In contrast to other social situations in which you have to be so attentive to who takes the lead or not, be attentive to power games, playing Follow the Leader [Follow John or Följa John in Swedish] was such a relief.


As there was this rule that someone would lead and then someone would take over, I thought why can’t this be all the time like this? You take the lead and then I take the lead. One of the ways through which one feels exhausted is through trying to find out what is going on. Trying to find out the rules.


There was no anxiety about deciding where we were going.


Follow John can create the thing where two people speak at the same time. And then there is a negotiation. But it is about being attentive to negotiation. 


Notes and Credits

1. Proposition for Shoaling within the courtyard of Convento dei SS. Cosma e Damiano on 9 May 2019. Photography by Emma Cocker.

2. Location of the Shoaling recording, in the corridor alongside the Courtyard of Convento dei SS. Cosma e Damiano. Photography by Emma Cocker.


This is a shared reading practice for multiple readers. Decide on a text that you wish to read together – you will each need a copy of this text. Then, meet together in a space with room to wander - whether inside or outside, in daylight or at night. Take a moment to let go of existing thoughts and mental chatter, for this is a practice that requires concentration.

Begin without reading, by exploring a shared movement practice in space. Gather together as a group. Tune into one another’s energy and presence. When the time feels right, start to walk slowly together as a group. Imagine you are a shoal of fish or flock of birds, like a murmuration of starlings or skein of geese moving in formation. Follow the movement-direction of the person at the front. In time, as the movement-direction turns, a new leader will appear at the front of your formation. Now follow their lead. Continue. Practise with ever-subtler precision, attending to the nuanced shifts in attention as your role switches between following and leading, following and leading.



Once you have established fluidity with this exercise, experiment further by introducing a reading practice. Take a moment to tune into your chosen text - a printed page or open book. Agree on a place in the text to start. As you start walking together, the person at the front begins to read the text out loud. The followers listen and read along silently with their ‘inner voice’.
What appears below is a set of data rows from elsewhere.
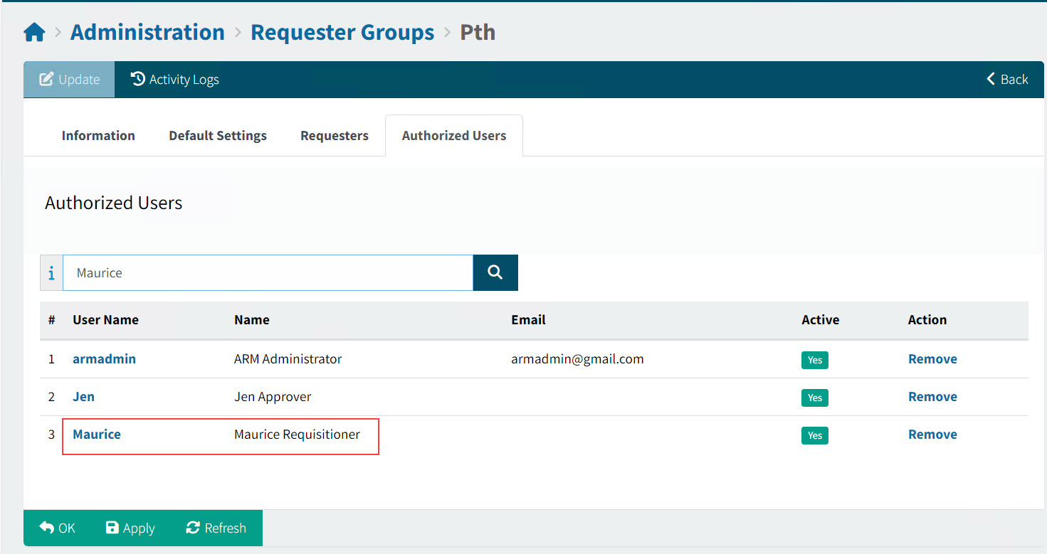Click the blue info icon beside search
The height and width of the screenshot is (554, 1047).
(x=51, y=272)
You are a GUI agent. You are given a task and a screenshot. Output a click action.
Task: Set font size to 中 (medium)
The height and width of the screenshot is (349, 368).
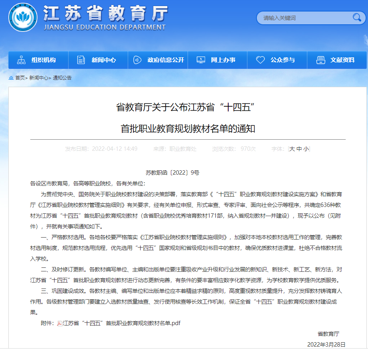pos(299,149)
In time, as the movement-direction turns, a new leader will appear at the front of the group formation. They take over the practice of reading out loud. The followers listen and read along silently with their ‘inner voice’. Continue, switching between the roles of leading and following, between reading the text out loud and following with both your eye and ear.







Attend to the different pulls on your attention: in the physical experience of walking together, in the shifts of responsibility between following and leading, in the encounter with a text between the different senses of mouth (voicing), ear (listening) and the eye (seeing).